Vocational schools struggle to be come more professional
Vocational schools struggle to be come more professional
Vocational education tries to bring the education system in
line with the changing needs of industry and commerce. Vocational
schools are expected to yield professional, highly skilled
individuals who will meet the demands of rapidly changing
workplaces. Such expectations are proving difficult to achieve.
In conjunction with National Education Day, which falls today,
The Jakarta Post's Rita A. Widiadana exposes problems facing
vocational training.
JAKARTA (JP): Several students are busy learning how to write
business letters using typewriters in the workshop of an
economics high school in West Jakarta.
The atmosphere in the room reminds one of a situation at a
village district office: sounds of old typewriters, piles of
paper and antiquated office furniture.
Besides typing, students are taught subjects ranging from
conventional bookkeeping, administration, English and general
subjects.
After graduating, the students are expected to enter the
workforce. But here lies the problem.
How can these students gain a place in an employment world
where most offices are equipped with high-tech machines, such as
the computers, teleconferencing systems and other sophisticated
office tools?
To make matters worse, modern businesses no longer use
conventional bookkeeping methods, replacing them with more
appropriate and complex accounting and financial systems.
This is only one illustration of a vocational school unable to
keep pace with rapid technological changes; the school fails to
meet the demand of the industrial world for skilled human
resources.
Private technical high school Bunda Kandung is lucky to have
well-equipped training centers and workshops with high-tech
machines, a chemistry laboratory, computer centers, a well-
managed library and other facilities.
School teacher Adam Maik said his students are taught academic
and practical work in order to adjust them to the realities of
the employment market.
Students are required to follow apprenticeship programs in
related industries. "We hope our graduates are ready to fit into
their related work field," Adam said.
There are thousands of vocational schools focusing on various
subject matters including technical schools, economics,
housekeeping, health, food and nutrition, agriculture, textile
and designs, craftsmen, hotel and tourism and aviation.
In greater Jakarta alone, there are 340 economics schools, 110
technical schools and 25 tourism and hotel schools. Each school
has between 100 and 1,000 students.
Ideally, vocational school graduates would annually provide
thousands of new workers to their related industry. The fact is,
most of them can not meet real world working requirements.
Noted educator Father J. Drost said at a recent seminar that
vocational schools play very important roles in the education and
industrial sector, providing they are managed professionally.
Statistics show only 1.5 percent of high school graduates are
able to continue their studies at higher learning institutions.
In universities, institutes, and other high-level education
institutions, the number of dropouts has reached an alarming 80
percent.

**Given problem A:** State whether each of the following statements agrees with the article on vocational schools, answering yes or no and quoting the deciding words of the article: (i) Greater Jakarta has 110 technical schools; (ii) modern businesses still rely on conventional bookkeeping methods; (iii) the dropout rate in higher-level education institutions has reached 80 percent.

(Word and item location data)
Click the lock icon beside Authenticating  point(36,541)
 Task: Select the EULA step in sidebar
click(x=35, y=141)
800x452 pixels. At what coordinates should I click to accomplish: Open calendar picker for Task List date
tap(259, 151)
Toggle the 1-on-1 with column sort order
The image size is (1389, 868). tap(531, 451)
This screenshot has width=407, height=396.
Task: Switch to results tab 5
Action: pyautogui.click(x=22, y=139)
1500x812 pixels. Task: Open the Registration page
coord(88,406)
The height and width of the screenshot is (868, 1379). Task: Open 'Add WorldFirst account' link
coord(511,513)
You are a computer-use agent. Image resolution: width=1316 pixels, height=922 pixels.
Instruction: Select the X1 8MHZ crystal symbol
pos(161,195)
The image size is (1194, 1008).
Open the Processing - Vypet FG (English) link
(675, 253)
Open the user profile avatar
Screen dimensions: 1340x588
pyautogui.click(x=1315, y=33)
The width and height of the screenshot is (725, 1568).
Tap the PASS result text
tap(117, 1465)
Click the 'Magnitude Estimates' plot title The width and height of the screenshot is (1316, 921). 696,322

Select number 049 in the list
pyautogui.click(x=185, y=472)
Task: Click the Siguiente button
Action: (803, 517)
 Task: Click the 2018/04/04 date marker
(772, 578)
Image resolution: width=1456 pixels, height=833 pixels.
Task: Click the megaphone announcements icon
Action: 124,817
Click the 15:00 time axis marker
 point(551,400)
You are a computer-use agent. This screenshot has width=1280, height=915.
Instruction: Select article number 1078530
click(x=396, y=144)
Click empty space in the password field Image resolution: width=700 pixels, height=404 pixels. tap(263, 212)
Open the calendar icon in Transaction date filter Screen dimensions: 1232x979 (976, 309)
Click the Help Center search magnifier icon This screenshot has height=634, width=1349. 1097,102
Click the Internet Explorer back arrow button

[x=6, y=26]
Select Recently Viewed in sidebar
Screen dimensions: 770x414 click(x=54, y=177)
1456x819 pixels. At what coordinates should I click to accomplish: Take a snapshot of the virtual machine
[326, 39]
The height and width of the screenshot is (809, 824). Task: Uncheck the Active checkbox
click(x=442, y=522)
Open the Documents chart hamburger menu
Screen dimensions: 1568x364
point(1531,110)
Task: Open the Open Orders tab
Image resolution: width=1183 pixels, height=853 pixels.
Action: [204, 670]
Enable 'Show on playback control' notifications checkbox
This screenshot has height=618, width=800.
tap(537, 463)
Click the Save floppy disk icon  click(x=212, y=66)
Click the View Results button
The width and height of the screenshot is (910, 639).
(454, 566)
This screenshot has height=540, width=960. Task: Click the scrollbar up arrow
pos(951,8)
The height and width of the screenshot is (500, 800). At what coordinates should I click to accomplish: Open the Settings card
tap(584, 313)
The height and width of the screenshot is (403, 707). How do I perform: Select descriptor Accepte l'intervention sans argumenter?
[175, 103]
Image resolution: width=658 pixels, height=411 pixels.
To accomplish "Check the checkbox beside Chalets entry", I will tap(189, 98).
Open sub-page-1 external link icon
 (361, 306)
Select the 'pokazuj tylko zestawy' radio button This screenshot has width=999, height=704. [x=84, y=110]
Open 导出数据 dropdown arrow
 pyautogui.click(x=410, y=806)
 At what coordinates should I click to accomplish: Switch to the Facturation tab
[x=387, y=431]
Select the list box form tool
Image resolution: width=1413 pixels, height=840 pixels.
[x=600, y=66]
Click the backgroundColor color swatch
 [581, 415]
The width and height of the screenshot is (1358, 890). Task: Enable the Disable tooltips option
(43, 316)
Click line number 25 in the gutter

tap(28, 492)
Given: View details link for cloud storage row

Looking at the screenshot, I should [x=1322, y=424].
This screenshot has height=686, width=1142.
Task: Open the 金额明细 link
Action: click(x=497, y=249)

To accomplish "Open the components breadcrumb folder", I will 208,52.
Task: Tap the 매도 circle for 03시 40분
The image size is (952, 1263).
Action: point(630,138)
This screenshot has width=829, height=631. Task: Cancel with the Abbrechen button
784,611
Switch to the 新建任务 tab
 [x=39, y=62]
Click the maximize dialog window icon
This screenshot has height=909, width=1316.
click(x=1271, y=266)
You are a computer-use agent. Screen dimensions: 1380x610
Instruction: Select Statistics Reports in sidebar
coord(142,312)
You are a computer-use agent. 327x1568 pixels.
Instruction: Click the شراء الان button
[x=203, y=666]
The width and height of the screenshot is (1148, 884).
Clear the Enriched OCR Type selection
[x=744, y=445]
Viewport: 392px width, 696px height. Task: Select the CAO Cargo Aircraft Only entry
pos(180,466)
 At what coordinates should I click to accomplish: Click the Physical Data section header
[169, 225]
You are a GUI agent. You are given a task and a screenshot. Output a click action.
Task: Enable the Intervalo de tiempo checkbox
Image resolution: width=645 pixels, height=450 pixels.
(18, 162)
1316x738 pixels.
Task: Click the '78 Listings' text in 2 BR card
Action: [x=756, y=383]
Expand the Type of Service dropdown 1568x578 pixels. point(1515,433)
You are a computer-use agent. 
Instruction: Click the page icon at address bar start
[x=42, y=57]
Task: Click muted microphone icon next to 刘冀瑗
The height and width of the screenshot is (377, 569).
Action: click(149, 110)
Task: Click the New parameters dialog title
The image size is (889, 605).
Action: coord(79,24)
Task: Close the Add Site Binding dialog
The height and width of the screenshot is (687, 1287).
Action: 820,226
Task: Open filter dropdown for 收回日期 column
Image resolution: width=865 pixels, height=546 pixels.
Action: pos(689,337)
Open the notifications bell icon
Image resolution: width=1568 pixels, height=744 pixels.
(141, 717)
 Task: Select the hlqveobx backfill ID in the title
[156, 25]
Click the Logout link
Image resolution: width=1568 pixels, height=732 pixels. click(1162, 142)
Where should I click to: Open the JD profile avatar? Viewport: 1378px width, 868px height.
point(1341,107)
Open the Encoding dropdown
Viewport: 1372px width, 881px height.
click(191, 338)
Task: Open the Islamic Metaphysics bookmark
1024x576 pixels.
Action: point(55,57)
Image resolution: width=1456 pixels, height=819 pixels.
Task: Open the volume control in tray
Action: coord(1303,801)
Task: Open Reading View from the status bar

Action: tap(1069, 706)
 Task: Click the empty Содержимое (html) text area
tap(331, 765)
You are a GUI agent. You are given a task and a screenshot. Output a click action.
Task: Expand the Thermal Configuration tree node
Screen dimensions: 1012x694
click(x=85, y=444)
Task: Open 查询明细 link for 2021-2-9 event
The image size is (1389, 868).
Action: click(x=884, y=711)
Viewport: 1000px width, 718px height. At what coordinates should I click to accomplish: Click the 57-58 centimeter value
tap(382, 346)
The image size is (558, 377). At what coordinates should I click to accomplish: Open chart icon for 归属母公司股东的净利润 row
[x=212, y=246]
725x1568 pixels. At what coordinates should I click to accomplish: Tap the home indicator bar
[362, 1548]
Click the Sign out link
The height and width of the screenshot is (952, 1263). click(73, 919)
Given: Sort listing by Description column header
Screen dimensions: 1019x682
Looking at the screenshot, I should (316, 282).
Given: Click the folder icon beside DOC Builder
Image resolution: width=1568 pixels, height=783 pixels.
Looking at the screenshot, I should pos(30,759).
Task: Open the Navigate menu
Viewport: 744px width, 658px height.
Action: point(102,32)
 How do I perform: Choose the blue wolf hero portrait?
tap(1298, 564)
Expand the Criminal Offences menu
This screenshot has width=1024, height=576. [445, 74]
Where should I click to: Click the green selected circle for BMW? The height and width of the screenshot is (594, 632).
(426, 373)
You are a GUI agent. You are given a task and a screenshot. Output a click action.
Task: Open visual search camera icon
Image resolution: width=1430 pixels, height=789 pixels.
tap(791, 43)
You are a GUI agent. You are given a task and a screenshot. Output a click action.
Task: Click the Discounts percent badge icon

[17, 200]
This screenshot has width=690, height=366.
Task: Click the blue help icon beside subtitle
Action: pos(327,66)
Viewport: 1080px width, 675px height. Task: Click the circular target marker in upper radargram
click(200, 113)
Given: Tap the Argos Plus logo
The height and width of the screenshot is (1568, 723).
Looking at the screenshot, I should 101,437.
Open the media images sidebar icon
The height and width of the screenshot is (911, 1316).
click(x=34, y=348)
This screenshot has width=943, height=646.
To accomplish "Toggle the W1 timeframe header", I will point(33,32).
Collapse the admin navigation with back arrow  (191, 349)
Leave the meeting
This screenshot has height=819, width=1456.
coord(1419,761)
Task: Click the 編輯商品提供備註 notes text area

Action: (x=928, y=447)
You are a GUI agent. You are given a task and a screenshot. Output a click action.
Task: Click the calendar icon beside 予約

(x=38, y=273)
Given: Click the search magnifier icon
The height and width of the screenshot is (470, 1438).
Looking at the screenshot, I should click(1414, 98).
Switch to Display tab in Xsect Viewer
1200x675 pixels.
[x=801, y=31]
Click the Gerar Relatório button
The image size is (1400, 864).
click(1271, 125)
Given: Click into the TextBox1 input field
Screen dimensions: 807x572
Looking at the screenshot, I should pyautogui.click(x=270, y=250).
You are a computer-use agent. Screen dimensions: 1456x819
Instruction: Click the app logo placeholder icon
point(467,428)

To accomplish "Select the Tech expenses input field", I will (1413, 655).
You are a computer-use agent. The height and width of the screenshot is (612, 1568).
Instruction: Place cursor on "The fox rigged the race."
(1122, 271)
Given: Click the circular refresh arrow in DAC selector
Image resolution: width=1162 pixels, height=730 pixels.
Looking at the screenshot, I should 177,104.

**Given problem B:** Retype everything in the listing from the line containing "Expand the Type" down to the line containing "Action: click(149, 110)", including both of those lines.

**Task output A:**
(i) Yes: "In greater Jakarta alone, there are 340 economics schools, 110 technical schools and 25 tourism and hotel schools."
(ii) No: "modern businesses no longer use conventional bookkeeping methods, replacing them with more appropriate and complex accounting and financial systems."
(iii) Yes: "In universities, institutes, and other high-level education institutions, the number of dropouts has reached an alarming 80 percent."

**Task output B:**
Expand the Type of Service dropdown 1568x578 pixels. point(1515,433)
You are a computer-use agent. 
Instruction: Click the page icon at address bar start
[x=42, y=57]
Task: Click muted microphone icon next to 刘冀瑗
The height and width of the screenshot is (377, 569).
Action: click(149, 110)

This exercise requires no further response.